INSTRUCTIONS FOR THE TASK - Please reproduce only the records from the line with "Image resolution: width=858" to the line with "coord(441,42)", both lines included and the requests kept unchanged, adding 21 to every coordinate in the answers.

INFORMATION SHOWN -
◆ ◆ ◆ ◆ ◆
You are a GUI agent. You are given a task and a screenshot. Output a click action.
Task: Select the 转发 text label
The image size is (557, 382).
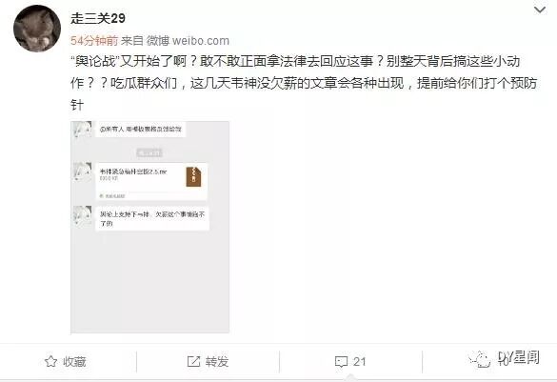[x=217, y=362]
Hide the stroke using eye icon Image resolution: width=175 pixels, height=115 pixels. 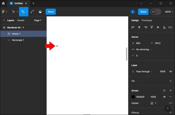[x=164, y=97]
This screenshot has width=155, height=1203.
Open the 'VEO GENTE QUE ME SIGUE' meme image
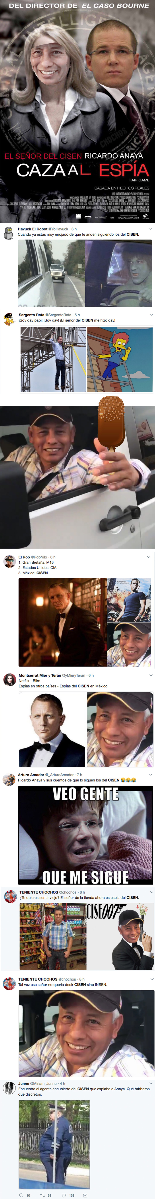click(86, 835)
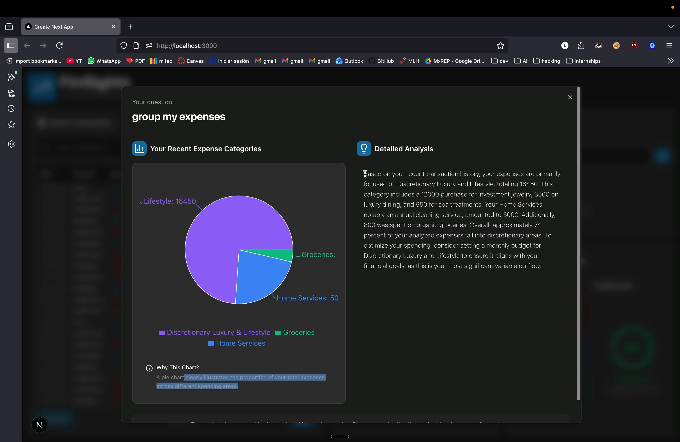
◆ ◆ ◆ ◆ ◆
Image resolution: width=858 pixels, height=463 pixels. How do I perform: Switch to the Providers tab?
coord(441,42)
◆ ◆ ◆ ◆ ◆
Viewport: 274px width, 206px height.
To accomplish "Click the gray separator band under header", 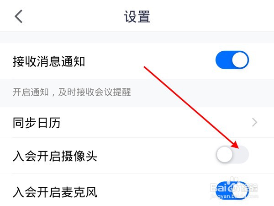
◆ ◆ ◆ ◆ ◆
RESPONSE -
Image resolution: width=858 pixels, height=463 pixels. How do I perform: Switch to the Providers tab?
coord(462,63)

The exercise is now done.